Digital Libraries: Challenges and Influential Work

This article describes discusses the the powerful tools we have to access resources and the changes that are happening to make access more efficient. It is a good history lesson in how digital libraries really came about and how federal funds played a big part in what we have to work with now and what we will have in the future. I think it was very forward-thinking (which I don't normally say about the government) of the federal government to work with the NSF and NASA to fund DLI. A lot of technologies that complement the activities funded by the DLI were not federally funded too.

Federated searching seems to be an important issue that still needs to be addressed now.

One thing I was curious about in the article was how it discussed metadata searching v. full-text searching. I wonder if Google is doing or looking into being able to conduct both types of searching.

The last issue the article mentions are library portals and how the NISO Metasearch Initiative is trying to develop standards for libraries to have one-search access to multiple resources through an easy Google-type page. I sometimes have difficulty searching, for instance, the CLP site and think sometimes that it's too busy and takes too many clicks to actually get to what is needed. Having an easier way to search all of the data bases at one time would be a very good thing, especially since a lot of people are used to this type of searching/retrieving.

Dewey Meets Turing

This article sort of pits computer scientists against librarians and then resolves the issues each discipline faces in working together in the world of the DLI. It appears that both sides want to hold on to their traditional roles and still be able to move forward together and by the end of the article, it is clear that this is possible and is currently happening. Librarians of the future will be working even more closely with computer scientists in the emergent institutional repository realm, for instance. All librarians will have to be more forward-thinking and proactive to help find solutions to some problems that still remain and to know that they still have a very viable and important job to do, just like the computer scientists.

Institutional Repositories

Lynch wrote a very interesting article that stemmed from a talk he gave at a workshop on insitutional repositories and their role in scholarship. It does seem like institutional repositories, if handled properly, could really increase collaboration between different universities, especially when it comes to data sharing, etc. Right now, these collaborations can be very costly and unweildly, especially in medicine, where data bases, etc. have to be run and funded (sometimes at very high cost) through the grant. The money that could be saved here could be used for more actual research.

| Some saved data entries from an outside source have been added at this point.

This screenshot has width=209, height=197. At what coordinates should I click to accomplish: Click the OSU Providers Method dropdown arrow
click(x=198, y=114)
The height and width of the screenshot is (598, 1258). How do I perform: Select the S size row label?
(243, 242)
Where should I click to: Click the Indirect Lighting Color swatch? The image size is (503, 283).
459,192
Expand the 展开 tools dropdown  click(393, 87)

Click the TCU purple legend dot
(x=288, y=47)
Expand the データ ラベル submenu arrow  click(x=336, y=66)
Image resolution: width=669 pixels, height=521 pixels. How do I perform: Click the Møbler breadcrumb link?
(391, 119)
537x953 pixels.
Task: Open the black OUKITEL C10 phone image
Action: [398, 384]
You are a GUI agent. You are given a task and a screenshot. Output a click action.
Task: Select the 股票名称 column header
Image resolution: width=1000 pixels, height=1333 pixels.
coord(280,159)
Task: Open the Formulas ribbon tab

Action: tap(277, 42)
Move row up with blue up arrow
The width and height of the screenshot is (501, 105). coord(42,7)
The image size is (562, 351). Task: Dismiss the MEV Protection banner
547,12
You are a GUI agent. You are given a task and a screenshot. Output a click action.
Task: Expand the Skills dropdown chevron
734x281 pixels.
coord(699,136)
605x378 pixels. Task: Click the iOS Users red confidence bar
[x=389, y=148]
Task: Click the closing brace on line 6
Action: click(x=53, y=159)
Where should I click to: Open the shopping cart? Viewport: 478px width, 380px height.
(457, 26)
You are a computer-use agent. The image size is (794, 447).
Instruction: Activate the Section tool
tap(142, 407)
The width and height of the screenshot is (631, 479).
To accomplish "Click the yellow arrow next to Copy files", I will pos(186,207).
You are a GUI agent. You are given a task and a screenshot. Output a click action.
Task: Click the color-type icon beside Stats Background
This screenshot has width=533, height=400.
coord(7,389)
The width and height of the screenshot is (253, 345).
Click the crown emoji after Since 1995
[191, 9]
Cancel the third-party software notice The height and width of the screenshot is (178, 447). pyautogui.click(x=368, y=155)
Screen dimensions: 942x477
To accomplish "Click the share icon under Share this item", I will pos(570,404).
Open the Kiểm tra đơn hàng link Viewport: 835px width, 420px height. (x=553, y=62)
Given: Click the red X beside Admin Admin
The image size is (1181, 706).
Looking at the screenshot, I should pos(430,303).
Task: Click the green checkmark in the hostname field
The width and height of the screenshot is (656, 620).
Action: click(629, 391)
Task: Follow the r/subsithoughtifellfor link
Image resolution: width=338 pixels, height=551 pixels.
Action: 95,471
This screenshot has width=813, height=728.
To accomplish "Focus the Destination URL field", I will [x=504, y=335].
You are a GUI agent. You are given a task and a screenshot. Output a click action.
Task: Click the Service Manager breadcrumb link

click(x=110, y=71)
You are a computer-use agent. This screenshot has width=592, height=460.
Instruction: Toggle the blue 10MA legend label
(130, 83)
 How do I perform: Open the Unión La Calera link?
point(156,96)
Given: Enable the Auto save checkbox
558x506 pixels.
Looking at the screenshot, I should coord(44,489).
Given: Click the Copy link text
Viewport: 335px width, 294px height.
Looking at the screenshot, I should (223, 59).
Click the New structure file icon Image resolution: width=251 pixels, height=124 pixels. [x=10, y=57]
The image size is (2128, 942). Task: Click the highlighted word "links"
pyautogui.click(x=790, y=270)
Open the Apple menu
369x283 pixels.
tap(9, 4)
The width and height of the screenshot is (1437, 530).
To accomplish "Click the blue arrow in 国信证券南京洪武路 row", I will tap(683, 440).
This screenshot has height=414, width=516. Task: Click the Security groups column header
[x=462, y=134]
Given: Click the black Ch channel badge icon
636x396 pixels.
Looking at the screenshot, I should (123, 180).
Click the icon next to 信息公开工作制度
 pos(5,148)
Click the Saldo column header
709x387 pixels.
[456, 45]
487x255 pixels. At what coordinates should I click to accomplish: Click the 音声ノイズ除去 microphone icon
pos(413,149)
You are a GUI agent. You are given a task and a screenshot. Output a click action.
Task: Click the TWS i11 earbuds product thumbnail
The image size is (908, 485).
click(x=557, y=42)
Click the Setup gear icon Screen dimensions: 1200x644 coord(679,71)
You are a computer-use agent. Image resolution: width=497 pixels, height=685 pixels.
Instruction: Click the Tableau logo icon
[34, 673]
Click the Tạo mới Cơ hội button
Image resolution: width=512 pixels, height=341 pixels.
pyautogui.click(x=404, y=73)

Another interesting thing about the article was the discussion of the increase in traditional journal articles having supplementary materials published online. This is both a blessing and a curse. The New England Journal of Medicine, for instance, has been doing this for a while now and has slowly gotten better with: 1) actually making it very clear in the article that there is some supplementary material available; and 2) being able to find and access this information well after the publication date. It appears that the supplementary material will be forever linked with the actual article. However, when one downloads the PDF of the article itself, the supplementary information is not there. A better system would have it all in the same file and then with the option for the user to print/save the supplementary material. Right now, the system is still a bit burdensome. Perhaps a better system would be to have all of this information in the author's institutional repository but then the question arises, would outsiders have access to it? Would the journal subscribers?

Just like Lynch mentions, institutional repositories have to be set up so as to further and enhance scholarly work, not make it more burdensome.

3 comments:

dudacm said...

I often wonder how many people think that searching IS full text searching. Wouldn't it be great though for libraries to be the portals to this information? I really think this is the where this federated searching belongs. I do like Google and I think the people who founded it and are running it are great people, but I'd like to see this area be on the non-profit side.

Lauren said...

I read you loud and clear on trying to get people to look at the IR's. I mean I know my boss can't even get through her journals. They all just pile up! I know that the PA digital library does update all the IR's in PA, but I mean that is only here. I don't think there is a big storehouse of this IR data, and their should be. MY JDC is indexed in Google and yahoo, but that still isn't a place where they could just have an RSS feed to keep them updated. There is no real way to search them unless you already know its out there!

Bookslinger said...

I agree with much of what you posted this week. I also think many library websites are WAY too click happy when it comes to finding what you need. My own library is guilty of it too. I attended a conference where libraries demonstrated their own link resolvers that they had developed in-house. You searched for an item and were taken to the full-text, a location guide with your item's location marked, or an interlibrary loan form in two clicks maximum. It was great!